Tropea, il Consiglio di Stato conferma: lo scioglimento per mafia è legittimo
Respinto il ricorso dell’ex sindaco e degli amministratori contro la decisione del Tar. I giudici confermano la "permeabilità" dell’ente alle influenze della ’ndrangheta
Cala definitivamente il sipario giudiziario sulla precedente amministrazione della "Perla del Tirreno". La Terza sezione del Consiglio di Stato ha messo il sigillo finale sulla vicenda, respingendo l'appello proposto dall'ex primo cittadino e da diversi ex amministratori e consiglieri. Con questa sentenza, viene sancita la piena legittimità del decreto di scioglimento del Consiglio comunale di Tropea per infiltrazioni mafiose.

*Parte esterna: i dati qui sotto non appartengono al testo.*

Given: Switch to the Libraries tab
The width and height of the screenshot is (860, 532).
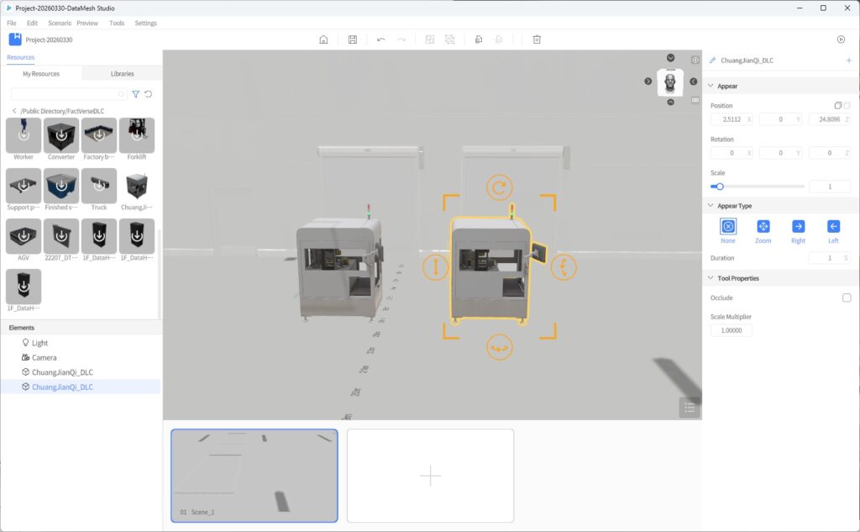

Nelle motivazioni, i giudici amministrativi hanno chiarito che lo scioglimento non deve essere inteso come una sanzione penale ai singoli, bensì come una misura cautelare e preventiva. Il provvedimento serve a interrompere il condizionamento della criminalità organizzata sulla macchina pubblica, basandosi su elementi indiziari "concreti, univoci e rilevanti", senza che sia necessario attendere condanne penali definitive.
Dall'istruttoria che ha portato alla conferma dello scioglimento emerge un quadro inquietante di vicinanza tra l'ente e la criminalità organizzata. Secondo il Consiglio di Stato, l'amministrazione sarebbe risultata permeabile alle cosche locali attraverso una fitta rete di legami personali e familiari tra amministratori, funzionari e soggetti contigui ai clan, irregolarità negli appalti, con affidamenti di lavori e servizi in favore di imprese ritenute vicine alla 'ndrangheta, anomalie gestionali, tra cui l'uso reiterato di procedure di somma urgenza e opacità nel settore della ristorazione per eventi istituzionali.
La sentenza richiama inoltre gravi inefficienze nei controlli in materia edilizia e una gestione critica del personale. Un caso citato come emblematico delle disfunzioni amministrative e della possibile influenza criminale riguarda i servizi cimiteriali, dove sarebbero emerse situazioni profondamente problematiche.
Con la pronuncia della Suprema corte amministrativa, la triade commissariale rimarrà alla guida della città fino alla naturale scadenza del mandato, con il compito di ripristinare la legalità e la trasparenza nei processi burocratici di uno dei comuni più importanti del Vibonese.